SHORT TASK 1:
Answer these questions about the Synesthesia III review.
(a) Which organization started the collaboration?
(b) Which film was shown without music, and who made it?
(c) Who conducted the brief interviews with Stephen Broomer and Trevor Hewer?

** START DOCUMENT EXTRACT **

Synesthesia III

Synesthesia III was a collaboration initiated by FAWN Opera, who reached out to The Seventh Art.  We saw a series of films with –mostly– live original music.  FAWN found the composers & organized the –mostly–live performance, while The Seventh Art procured film-makers.

FAWN Artistic Director Amanda Smith

The word “synesthesia” can mean many things, but for me is a reminder of the avant-garde of the 1890s in Paris, seeking the symbolist dream of a synthesis of the arts across the senses.  I suspect that FAWN’s artistic director Amanda Smith & the rest of the FAWN team are every bit as ambitious in our own century.

For me this was like a genuine laboratory, a study of the art of film music from first principles.  Just to really make us appreciate what music brings to the equation, we were first given a film without music, Dalsza Modlitwa by Sofia Bohdanowicz.  We heard sneezes and chairs moving and our own presence breaking the illusion.  Music covers up all those noisy people who distract me from my one-on-one relationship with the film, preventing me from falling deeply under its spell.  In fairness Bohdanowicz’s film was genuinely magical, a ghostly trace in honour of a lost grandmother.

Then we began a series of films each of which presented a different set of requirements for a composer.  FAWN artistic director Amanda Smith said as she brought us back after intermission that the collaborations had aimed to bring together good film-makers with good young composers: an aim that I believe was achieved.

Sometimes the music and the film seemed to be fighting.  Two of the early examples displayed very strong musical personalities that seemed to impose new meanings upon the film, in a manner we’ve seen in Regietheater or “director’s theatre”, a common phenomenon in opera.  This is not to suggest there’s anything wrong with that, but rather that we’re accustomed to music in a very compliant & subservient role, a post-production add-on that slavishly upholds whatever the director wants (at least in the commercial realm), rather than adding an additional interpretative layer.   And it turned out I was wrong about one of those films, given what we heard in the brief interviews conducted of film maker Stephen Broomer & composer Trevor Hewer, by Christopher Heron of The Seventh Art.  Where I’d seen Broomer’s film as abstract, Hewer saw something melancholy & even sentimental, and put that into his score; but it turned out this is precisely what Broomer was aiming for,  so they were clearly on the same page.

** END DOCUMENT EXTRACT **

SHORT TASK 2: Identify every line in the entries that contains the string "Select", and copy each one. Case counts.

** START THE DATA **

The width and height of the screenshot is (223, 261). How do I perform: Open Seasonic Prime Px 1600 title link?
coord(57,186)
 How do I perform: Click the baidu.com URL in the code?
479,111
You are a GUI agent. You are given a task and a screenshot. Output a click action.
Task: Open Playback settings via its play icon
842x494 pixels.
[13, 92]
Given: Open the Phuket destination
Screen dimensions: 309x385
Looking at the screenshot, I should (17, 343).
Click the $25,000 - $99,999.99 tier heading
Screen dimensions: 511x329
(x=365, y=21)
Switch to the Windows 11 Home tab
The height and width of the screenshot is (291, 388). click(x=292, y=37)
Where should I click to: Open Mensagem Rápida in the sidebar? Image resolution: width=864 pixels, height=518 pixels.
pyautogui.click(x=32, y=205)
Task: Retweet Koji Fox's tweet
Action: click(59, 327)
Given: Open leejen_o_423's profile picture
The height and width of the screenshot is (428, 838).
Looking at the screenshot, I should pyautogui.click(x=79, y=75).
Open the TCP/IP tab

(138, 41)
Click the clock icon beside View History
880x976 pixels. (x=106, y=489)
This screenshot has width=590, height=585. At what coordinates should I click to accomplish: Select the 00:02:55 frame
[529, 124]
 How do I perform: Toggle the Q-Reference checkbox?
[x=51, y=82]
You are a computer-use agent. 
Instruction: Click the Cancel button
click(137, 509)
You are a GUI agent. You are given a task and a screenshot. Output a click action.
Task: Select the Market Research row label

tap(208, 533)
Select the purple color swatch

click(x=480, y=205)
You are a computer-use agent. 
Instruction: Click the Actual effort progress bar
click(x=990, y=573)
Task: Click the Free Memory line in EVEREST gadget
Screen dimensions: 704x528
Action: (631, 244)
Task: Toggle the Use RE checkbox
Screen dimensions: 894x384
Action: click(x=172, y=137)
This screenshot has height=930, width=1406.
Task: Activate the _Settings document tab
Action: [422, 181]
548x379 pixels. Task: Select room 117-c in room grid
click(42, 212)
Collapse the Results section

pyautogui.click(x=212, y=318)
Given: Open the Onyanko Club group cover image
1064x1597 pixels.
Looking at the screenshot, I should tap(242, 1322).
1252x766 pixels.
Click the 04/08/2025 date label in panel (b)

** END THE DATA **

EXERCISE RESULT 1:
(a) FAWN Opera
(b) Dalsza Modlitwa, by Sofia Bohdanowicz
(c) Christopher Heron of The Seventh Art

EXERCISE RESULT 2:
This screenshot has width=590, height=585. At what coordinates should I click to accomplish: Select the 00:02:55 frame
Task: Select the Market Research row label
Select the purple color swatch
548x379 pixels. Task: Select room 117-c in room grid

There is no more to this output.